Fishing has always required hard work, but Orlando says the dam is making it nearly impossible for some of Altamira’s pescadores to earn a reasonable living.
“The area to fish now is smaller and there are more fishermen trying to fish the same area. Before the dam, I could catch about 50 kilos of fish in five days. Now I work 10 days to get the same amount.”
"Before the dam, I could catch about 50 kilos of fish in five days."
This has led to a drastic measure that fishermen discuss amongst themselves with disbelief: Altamira is now importing fish from surrounding river regions. This is what the proud fishing industry of the Big Bend has resorted to.
Sometimes in the evenings, after the midday heat dissipates into the falling darkness, I walk along the cais, or wharf, along the mighty Xingu River of Altamira. As I look at the stilt houses over the water, I become acutely aware that I am just one of many foreigners passing through this embattled outpost town. The story of the dam brought these foreigners here for various reasons, for research, etc., for an earnest attempt at advocacy, for the big scoop. But for the fishermen, these facts and figures are a daily reality; it is their inheritance from the dam.

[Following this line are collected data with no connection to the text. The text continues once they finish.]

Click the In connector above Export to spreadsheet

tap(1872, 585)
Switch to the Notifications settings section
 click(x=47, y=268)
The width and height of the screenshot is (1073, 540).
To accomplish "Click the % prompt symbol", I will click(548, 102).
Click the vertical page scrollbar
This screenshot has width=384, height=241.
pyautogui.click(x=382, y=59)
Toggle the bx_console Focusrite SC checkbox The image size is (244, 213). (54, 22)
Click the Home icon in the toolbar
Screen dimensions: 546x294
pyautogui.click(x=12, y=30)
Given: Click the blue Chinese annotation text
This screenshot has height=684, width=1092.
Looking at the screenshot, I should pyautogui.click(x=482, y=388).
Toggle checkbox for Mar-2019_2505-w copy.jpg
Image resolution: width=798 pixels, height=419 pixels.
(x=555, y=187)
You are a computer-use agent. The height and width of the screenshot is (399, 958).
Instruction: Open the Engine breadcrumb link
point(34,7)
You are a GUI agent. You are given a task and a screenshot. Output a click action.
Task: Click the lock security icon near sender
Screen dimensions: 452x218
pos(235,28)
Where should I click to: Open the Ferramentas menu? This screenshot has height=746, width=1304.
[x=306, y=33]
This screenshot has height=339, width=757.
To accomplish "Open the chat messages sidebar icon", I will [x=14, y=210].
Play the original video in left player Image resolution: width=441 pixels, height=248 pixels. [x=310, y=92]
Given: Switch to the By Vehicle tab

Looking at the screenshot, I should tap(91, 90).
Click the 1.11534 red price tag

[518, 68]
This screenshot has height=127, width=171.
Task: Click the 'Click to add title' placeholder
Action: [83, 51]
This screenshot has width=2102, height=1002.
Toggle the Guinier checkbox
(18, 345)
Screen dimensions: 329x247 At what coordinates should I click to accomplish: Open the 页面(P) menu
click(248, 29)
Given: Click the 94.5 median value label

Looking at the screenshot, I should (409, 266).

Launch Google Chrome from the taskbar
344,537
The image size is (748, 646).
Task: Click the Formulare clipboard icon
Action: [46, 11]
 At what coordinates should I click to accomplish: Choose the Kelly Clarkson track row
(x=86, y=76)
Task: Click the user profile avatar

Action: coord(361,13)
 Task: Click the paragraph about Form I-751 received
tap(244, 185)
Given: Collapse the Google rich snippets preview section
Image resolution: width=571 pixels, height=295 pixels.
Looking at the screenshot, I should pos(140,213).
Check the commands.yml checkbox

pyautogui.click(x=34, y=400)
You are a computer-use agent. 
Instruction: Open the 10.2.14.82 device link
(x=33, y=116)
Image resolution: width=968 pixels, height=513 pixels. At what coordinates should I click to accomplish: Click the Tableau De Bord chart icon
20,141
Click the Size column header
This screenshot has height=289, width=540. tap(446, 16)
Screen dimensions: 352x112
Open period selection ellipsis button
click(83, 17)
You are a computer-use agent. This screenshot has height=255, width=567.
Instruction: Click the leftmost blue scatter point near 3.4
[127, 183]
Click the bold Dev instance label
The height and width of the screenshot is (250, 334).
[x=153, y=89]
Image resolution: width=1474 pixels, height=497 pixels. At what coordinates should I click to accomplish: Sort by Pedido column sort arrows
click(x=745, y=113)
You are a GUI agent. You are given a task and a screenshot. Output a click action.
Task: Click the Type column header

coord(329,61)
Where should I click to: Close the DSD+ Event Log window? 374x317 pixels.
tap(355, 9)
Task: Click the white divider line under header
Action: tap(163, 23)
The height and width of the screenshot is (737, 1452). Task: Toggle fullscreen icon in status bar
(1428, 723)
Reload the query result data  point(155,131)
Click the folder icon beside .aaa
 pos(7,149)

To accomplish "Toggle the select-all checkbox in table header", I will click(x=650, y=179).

When Belo Monte construction first began, fishermen took a stand with local indigenous tribes, staging numerous protests and occupations of the dam’s construction sites. But to no avail—although these protests spurred several meetings with governmental bodies, the fishermen say no concrete concessions were made to meet their needs. Now, sadly, bitterness exists between the fishing community and the indigenous community. While indigenous groups are guaranteed constitutional rights to their lands and lifestyles, the fishermen feel their community has been largely ignored.
Maria Reis, a small but hardy fishmonger who, over 23 years of growing her fish business, has become a pillar of the riverside community, crumpled into tears as I spoke to her. Maria, like many of her colleagues and friends, is also facing flooding, displacement, and an uncertain future.
“I don’t know how to do anything else,” Maria says over her tears. “It was so hard to get here and I’m not young any more. I am too old to do everything over again.”
Despite the difficulties the fishermen of Altamira face, one gets the feeling that if any community can weather through such a storm, it will be these resilient and hardworking people. I realized this was why I had traveled so far to toil in the middle of the jungle: it was the earnest message of a small community that inspired a reason to care, a desire to bear witness.
Perhaps, if we listen to their distress call and repeat it enough times, then one day President Rousseff herself will get their message. Perhaps, the Pescadores will know they have at least been given the dignity of having their voices heard. The simple act of listening can shape the future.